THE International Olympic Committee is to convene today to consider whether to ban Russia from next month’s Games in Rio after a devastating analysis of the country’s sporting ecosystem confirmed what most have suspected for decades: that is corrupt and corrosive with the government and its security services complicit in a culture of cheating sanctioned at the very highest levels of power.

In short, March’s investigatory revelations from the World Anti-Doping Agency that uncovered “systematic state-sponsored doping” in Russian athletics were a mere appetiser compared to the 91-page banquet served up yesterday in Toronto by respected Canadian lawyer Richard McLaren. Not only did it present evidence that officials were ordered to cover up 46 positive drugs test ahead of London 2012, it found that similar scullduggery – authorised directly by its Ministry of Sport – had been employed at the 2014 Winter Olympics in Sochi and the 2013 World Athletics Championships in Moscow in a bid to conceal the sheer scale of the country’s transgressions.

McLaren, who said he had “unwavering confidence” in his findings, used computer data, scientific analysis and forensic work to substantiate claims from the former director of Moscow's anti-doping laboratory, Grigory Rodchenkov, that tainted urine samples had been covertly substituted with clean vials to protect a system that promoted the use of banned performance-enhancing substances, including steroids.

## Given information
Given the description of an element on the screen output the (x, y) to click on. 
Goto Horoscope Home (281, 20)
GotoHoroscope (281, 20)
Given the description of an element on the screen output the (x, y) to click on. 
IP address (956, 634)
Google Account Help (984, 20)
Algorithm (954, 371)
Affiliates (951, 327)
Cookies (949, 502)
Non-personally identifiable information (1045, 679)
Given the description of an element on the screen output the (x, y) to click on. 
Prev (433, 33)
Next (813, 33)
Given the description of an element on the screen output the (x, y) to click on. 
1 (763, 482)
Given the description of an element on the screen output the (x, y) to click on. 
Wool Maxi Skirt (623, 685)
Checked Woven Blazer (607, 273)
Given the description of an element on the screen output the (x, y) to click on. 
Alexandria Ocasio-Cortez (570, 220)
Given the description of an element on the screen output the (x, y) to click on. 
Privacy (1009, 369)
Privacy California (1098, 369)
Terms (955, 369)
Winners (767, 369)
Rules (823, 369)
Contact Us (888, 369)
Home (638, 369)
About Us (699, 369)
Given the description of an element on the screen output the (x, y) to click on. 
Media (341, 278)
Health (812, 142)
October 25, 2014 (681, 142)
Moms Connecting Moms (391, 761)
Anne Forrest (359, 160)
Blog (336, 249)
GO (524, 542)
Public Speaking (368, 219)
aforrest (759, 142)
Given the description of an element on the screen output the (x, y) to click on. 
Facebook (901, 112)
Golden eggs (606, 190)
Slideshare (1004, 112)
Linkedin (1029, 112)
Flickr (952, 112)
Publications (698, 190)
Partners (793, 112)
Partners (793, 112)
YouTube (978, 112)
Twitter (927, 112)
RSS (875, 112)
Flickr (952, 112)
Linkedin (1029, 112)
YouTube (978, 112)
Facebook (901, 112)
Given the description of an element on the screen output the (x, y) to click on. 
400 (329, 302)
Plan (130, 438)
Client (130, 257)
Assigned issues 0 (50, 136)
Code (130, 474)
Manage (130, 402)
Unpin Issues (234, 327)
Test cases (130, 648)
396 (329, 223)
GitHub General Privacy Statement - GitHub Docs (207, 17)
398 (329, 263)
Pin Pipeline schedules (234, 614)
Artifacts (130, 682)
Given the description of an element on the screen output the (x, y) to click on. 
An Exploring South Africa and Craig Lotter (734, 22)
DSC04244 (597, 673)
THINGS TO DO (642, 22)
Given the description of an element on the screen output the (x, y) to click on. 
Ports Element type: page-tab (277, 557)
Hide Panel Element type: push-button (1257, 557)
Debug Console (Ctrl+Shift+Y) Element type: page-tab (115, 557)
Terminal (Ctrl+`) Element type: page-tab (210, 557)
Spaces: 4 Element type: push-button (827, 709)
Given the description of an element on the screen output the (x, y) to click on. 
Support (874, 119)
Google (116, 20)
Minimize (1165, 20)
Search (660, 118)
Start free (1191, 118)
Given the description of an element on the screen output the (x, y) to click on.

## Problem details
Answer these from the text about Russian doping:
(a) How many pages long was the report Richard McLaren presented in Toronto?
(b) Besides London 2012, at which two events did the report find similar cover-ups?
(c) What position had Grigory Rodchenkov held?

## Task result
(a) 91 pages.
(b) The 2014 Winter Olympics in Sochi and the 2013 World Athletics Championships in Moscow.
(c) He was the former director of Moscow's anti-doping laboratory.